Raising a child is difficult. There are countless challenges to overcome, uncertainties to face, and a literal lifetime of endless responsibilities. But it can be even harder to raise a child affected by a long-term or chronic mental illness.
When we spend every ounce of our energy and existence doing the best we humanly can to care for the ones we love the most, we often find ourselves with no time for ourselves. But even while you’re being adamant about placing your child before yourself – and you should, of course – letting your own sanity and wellbeing deteriorate will only serve to make life harder for those who care about you, your child included.
It’s a tough world, and for parents raising children with mental health issues, it also feels like a terribly lonely one. But you are not alone. Far from it.
Parent support groups are one way to get in touch with other parents with similar stories and experiences. They help us find other people who can truly relate to what we’ve gone through. They can help us locate resources to continue taking care of our children while taking care of ourselves. They help create a community for us to belong in. And so, so, so much more.
What Are Parent Support Groups About?

» Dataset entries
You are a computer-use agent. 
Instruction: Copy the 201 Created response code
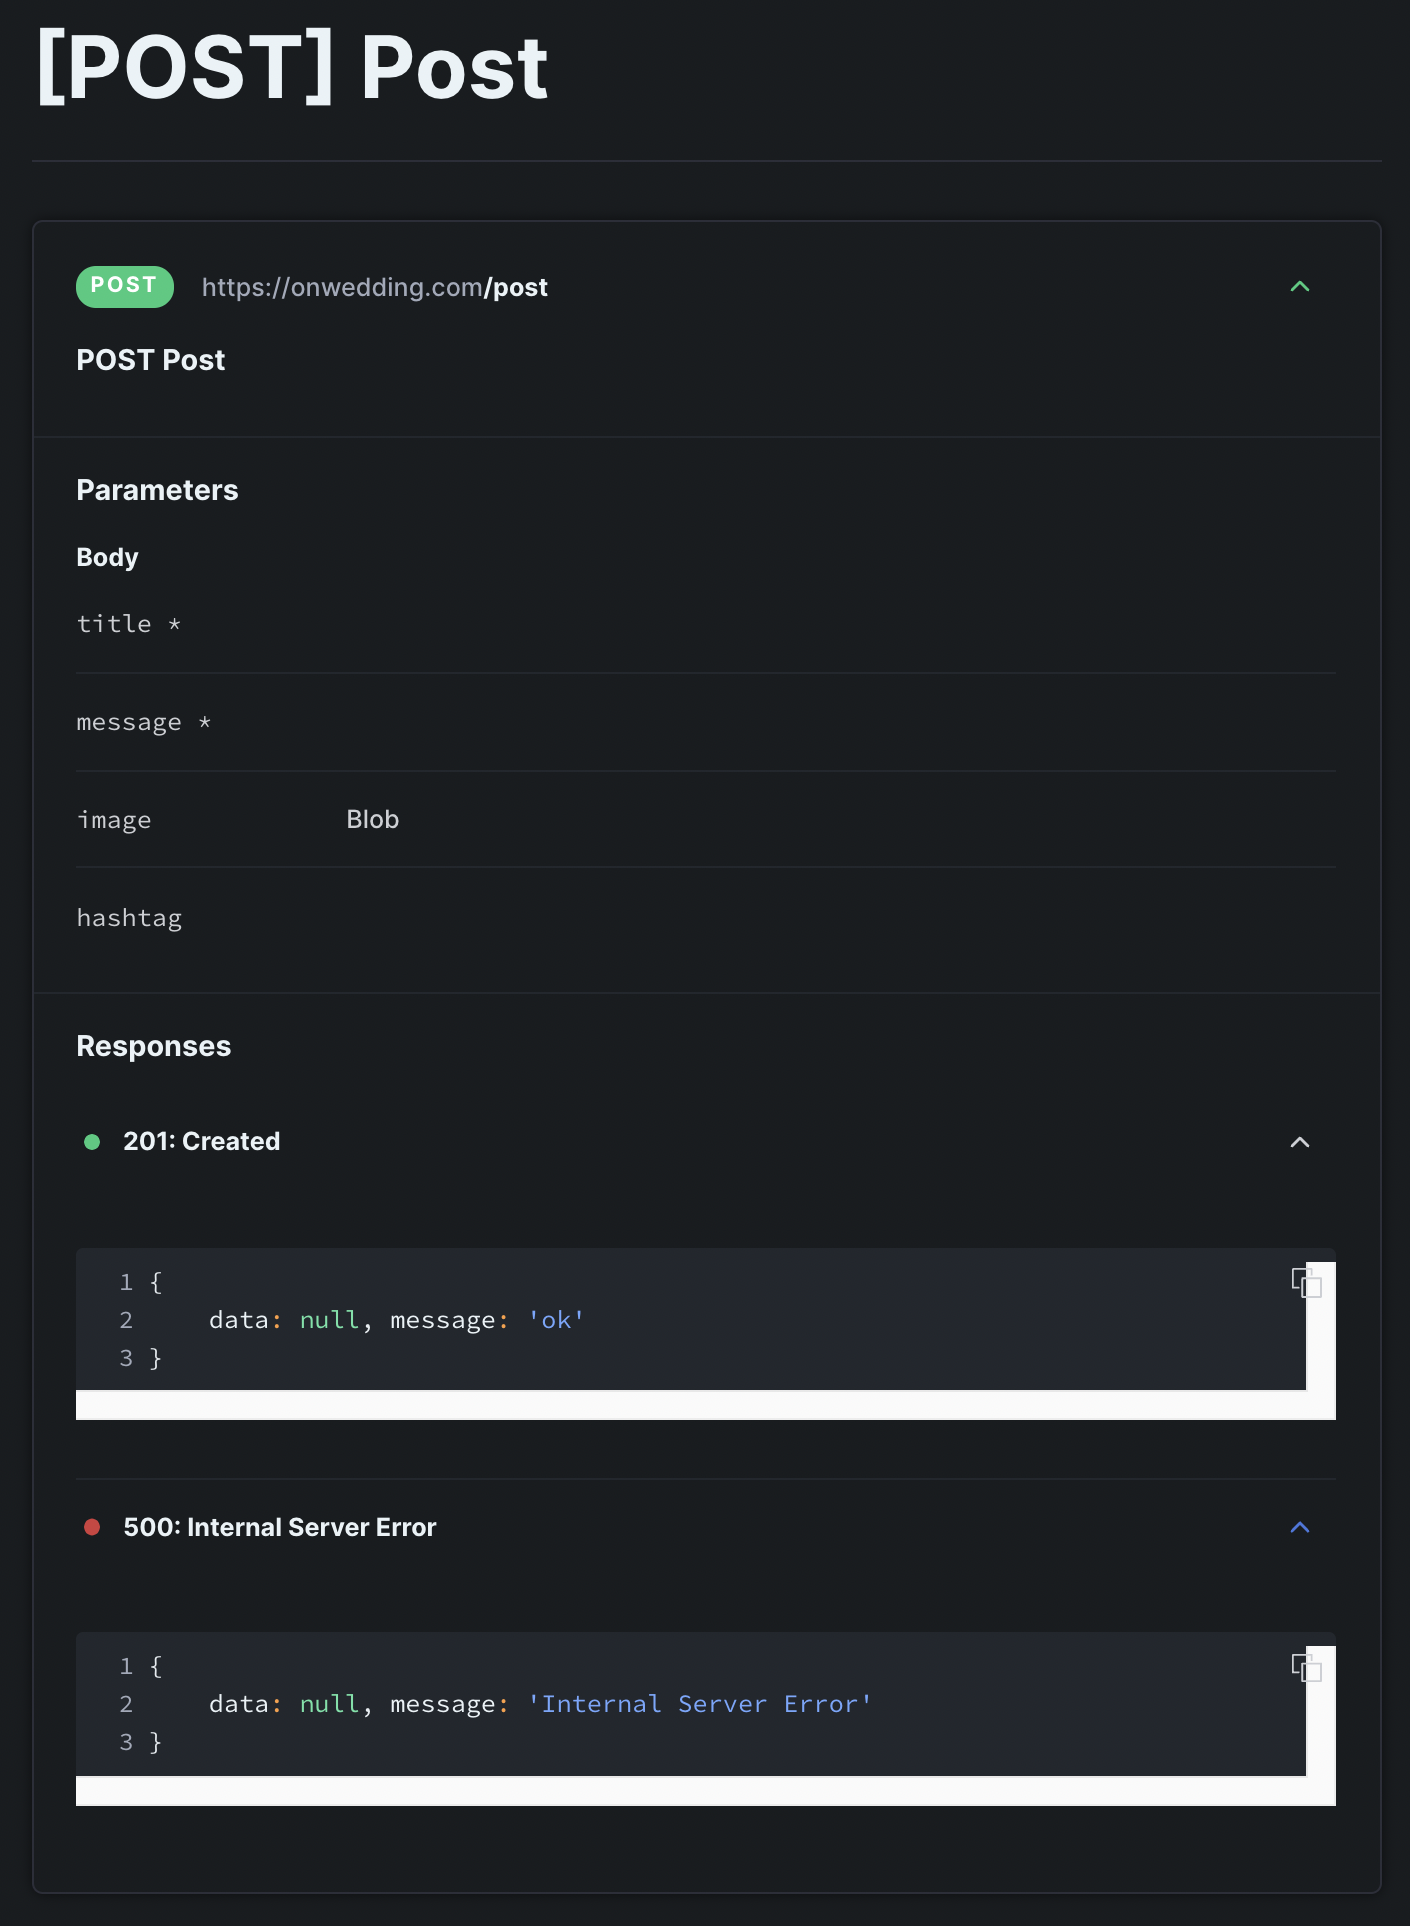(x=1306, y=1282)
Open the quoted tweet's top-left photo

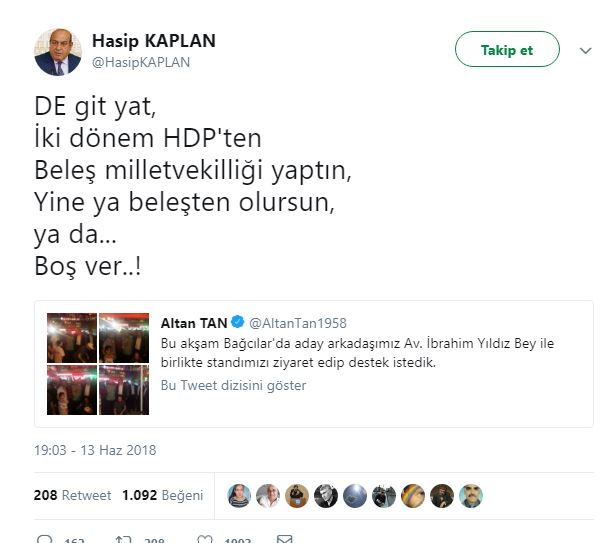coord(72,338)

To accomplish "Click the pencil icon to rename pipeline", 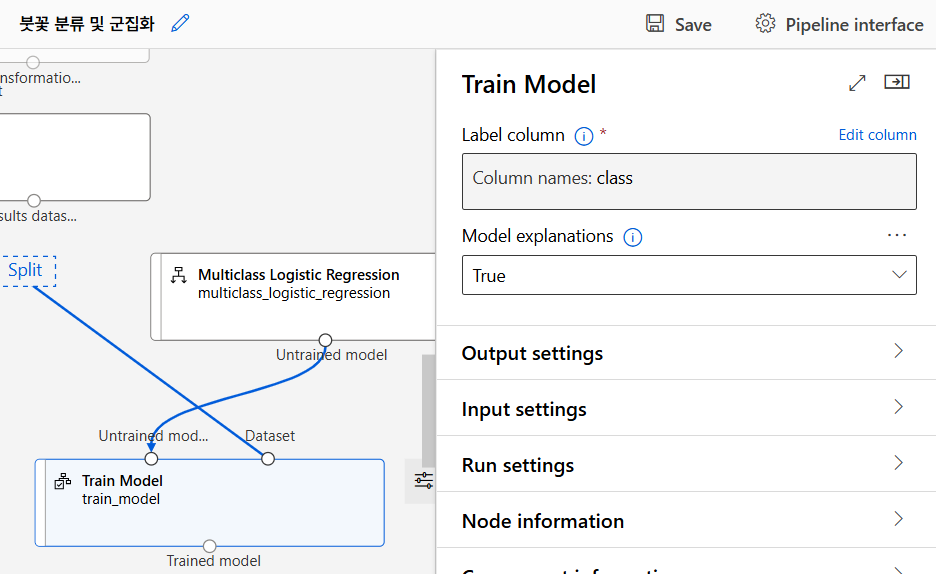I will [180, 24].
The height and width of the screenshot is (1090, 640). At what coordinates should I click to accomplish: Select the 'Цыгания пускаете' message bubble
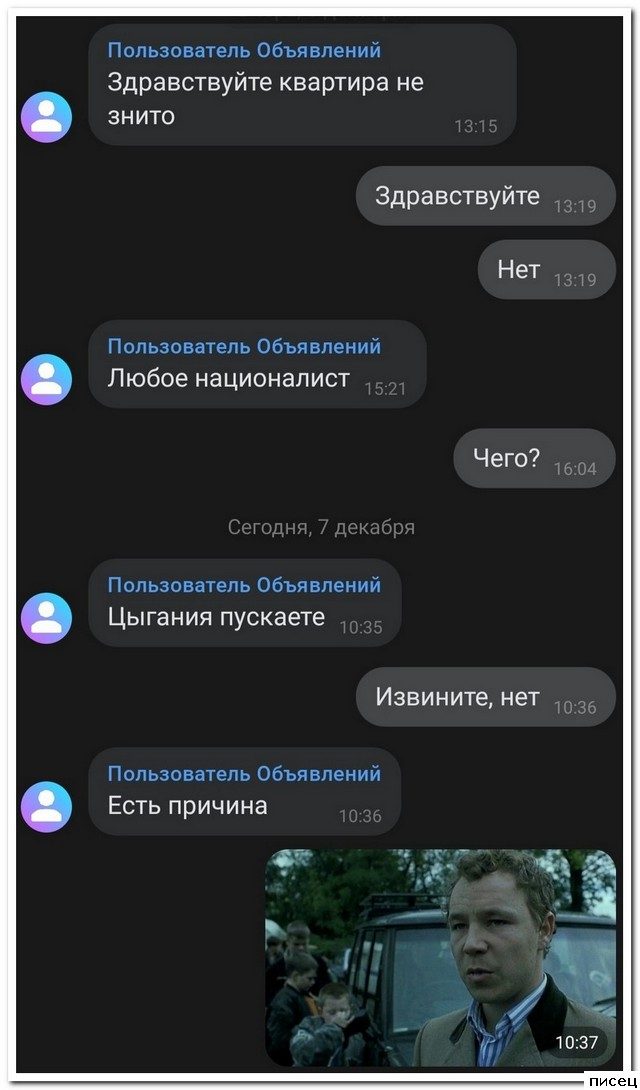point(245,603)
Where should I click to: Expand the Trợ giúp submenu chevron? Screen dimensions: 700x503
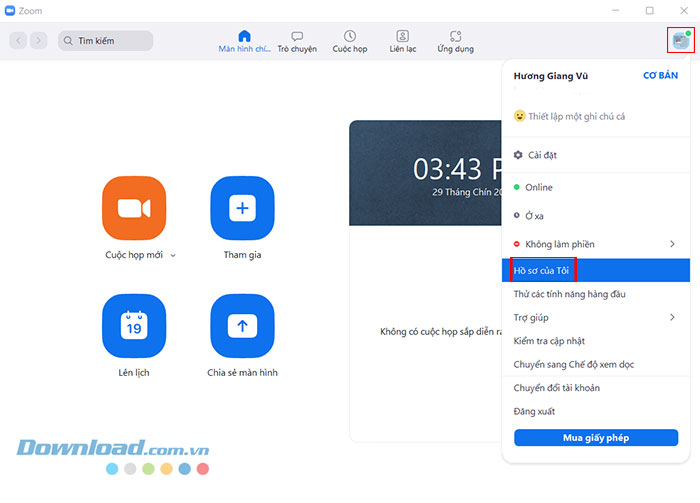pyautogui.click(x=672, y=317)
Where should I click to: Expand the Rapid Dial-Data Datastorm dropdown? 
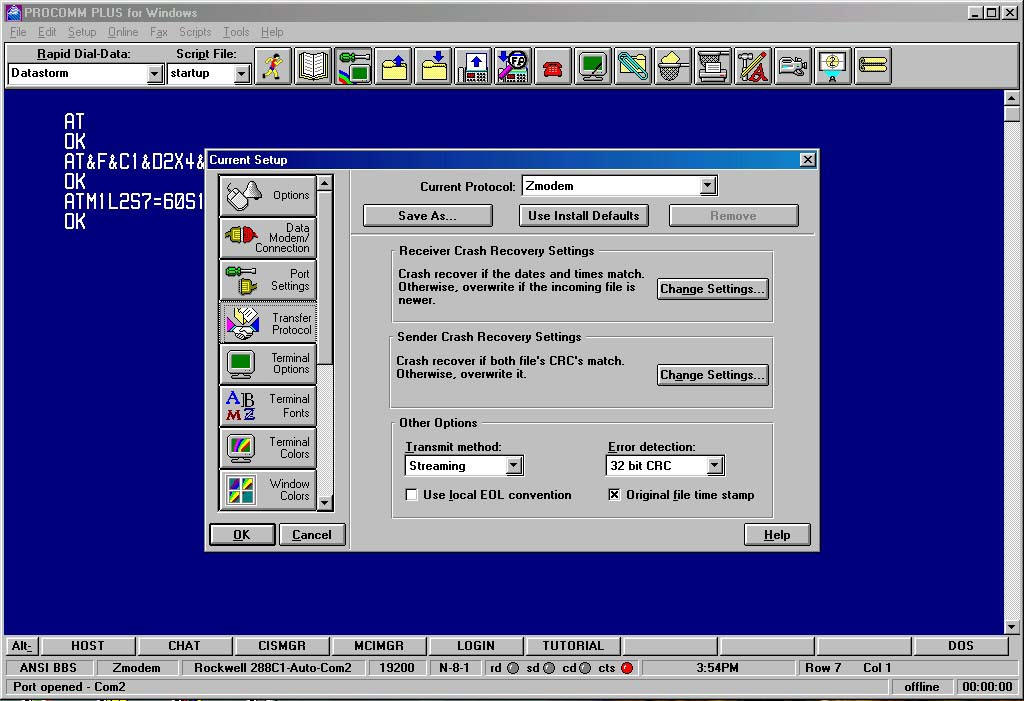pos(154,74)
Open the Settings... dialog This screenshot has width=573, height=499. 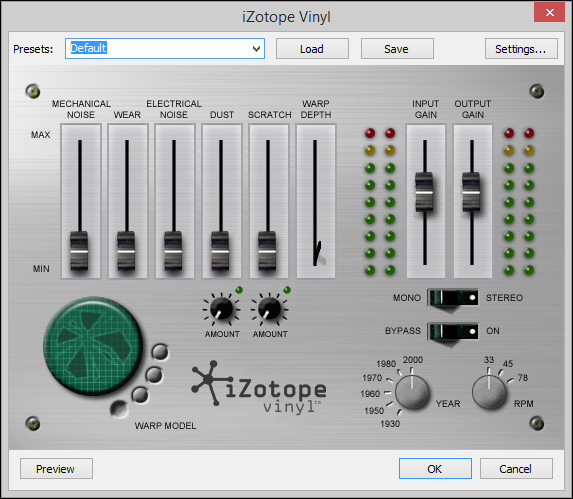click(x=521, y=49)
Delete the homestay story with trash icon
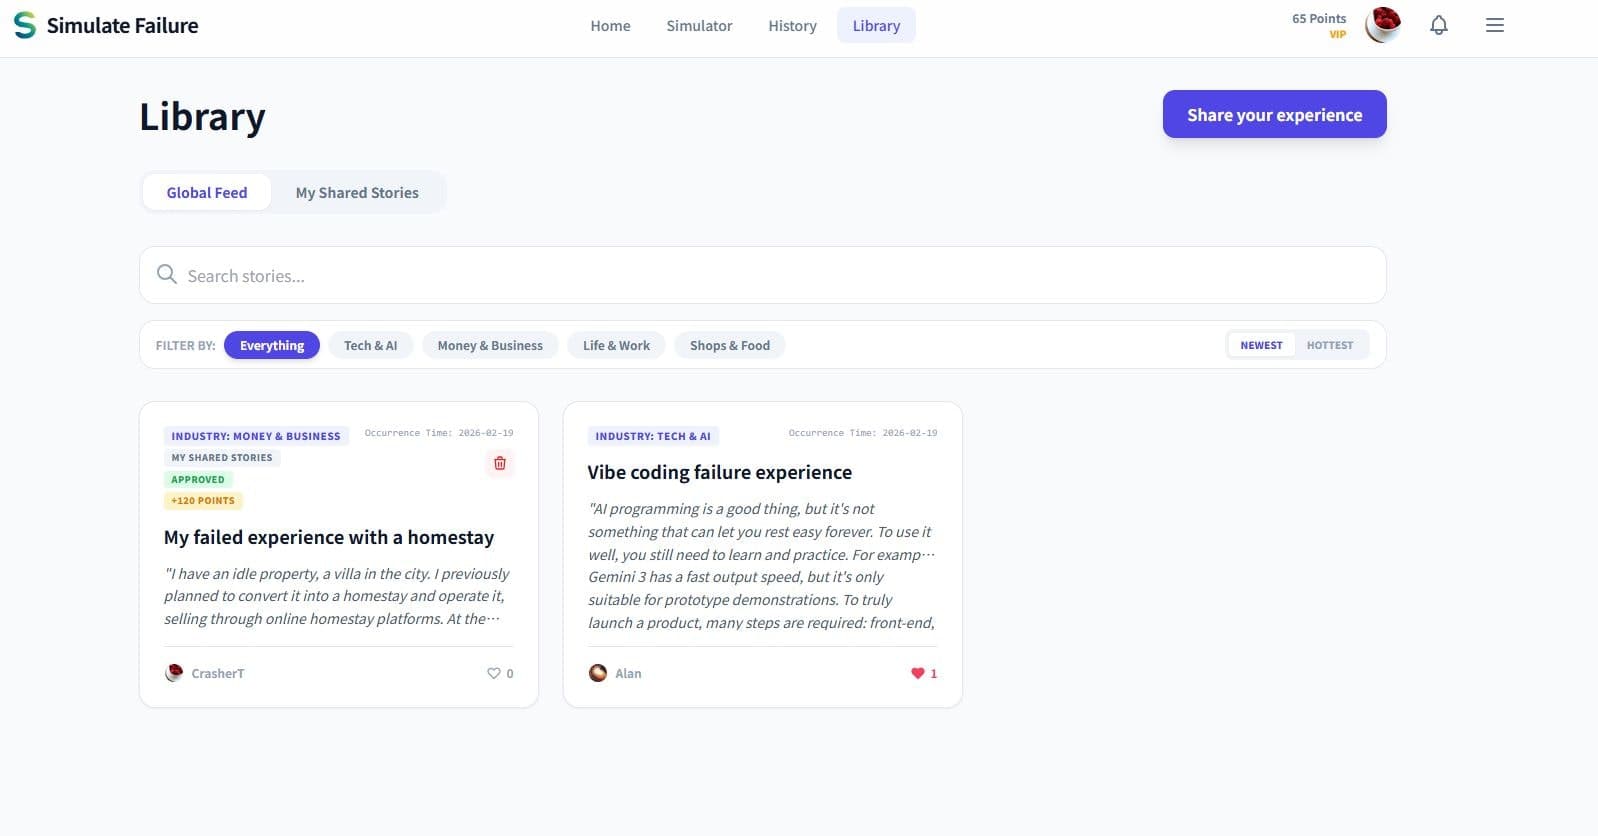Viewport: 1598px width, 836px height. pyautogui.click(x=500, y=463)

» What the exercise asks
Reproduce word for word everything in the passage about parenting a child with mental illness from "Parent support groups are" down to "Support Groups About?". Rely solely on the passage about parenting a child with mental illness, not on the entries.

» Answer space
Parent support groups are one way to get in touch with other parents with similar stories and experiences. They help us find other people who can truly relate to what we’ve gone through. They can help us locate resources to continue taking care of our children while taking care of ourselves. They help create a community for us to belong in. And so, so, so much more.
What Are Parent Support Groups About?